Labour has dismissed the Government's "fudge-it" Budget, saying it massages the books, while the Greens claim there are long-term cuts to health and education.
Finance Minister Bill English has delivered a $372 million surplus, returning the books to black.
As the election approaches he's also appealed to families by extending paid parental leave, boosting the parental tax credit and extending free doctors' visits to under-13s. ACC levies are also likely to drop next year.
Labour leader David Cunliffe says National has adopted a pale imitation of many of Labour's policies. Labour is pushing for paid parental leave until 26 weeks, and announced a "baby bonus" package earlier this year.
The Budget lacked direction and vision, while doing nothing to address "housing affordability" or a pending net migration crisis, Cunliffe said.

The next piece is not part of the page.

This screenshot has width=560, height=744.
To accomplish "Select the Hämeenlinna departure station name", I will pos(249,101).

But he conceded extending free GP visits was an "attractive policy".
"Migration is a problem . . . uncapping migration without targeting it fully at skills is a very bad idea," he said.
And there was nothing in the Budget "to build one more healthy home".

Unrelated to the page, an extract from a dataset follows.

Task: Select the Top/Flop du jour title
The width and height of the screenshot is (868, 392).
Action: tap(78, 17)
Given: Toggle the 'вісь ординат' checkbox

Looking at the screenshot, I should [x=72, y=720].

Cunliffe said National "fudged the numbers" to fulfil a pledge to return to surplus.
ACC levies on cars - likely to be cut next year - should be slashed this year. "There is at least $120m to give back that's been deferred."
The surplus is "an exercise in the fiction section of a library" with a $567 million cut to the Government's contribution to the Canterbury rebuild infrastructure.
Greens co-leader Russel Norman said English achieved a "faux surplus" by cutting healthcare and education.
With an average inflation rate of 2 per cent, health spending would fall from $15.6 billion in 2014-15 to $14.68b in 2017-18, he said.
In education, a nominal increase of $10.12b was a 5.5 per cent cut in real terms.
NZ First leader Winston Peters said it was "a steady as you go when you are going nowhere Budget".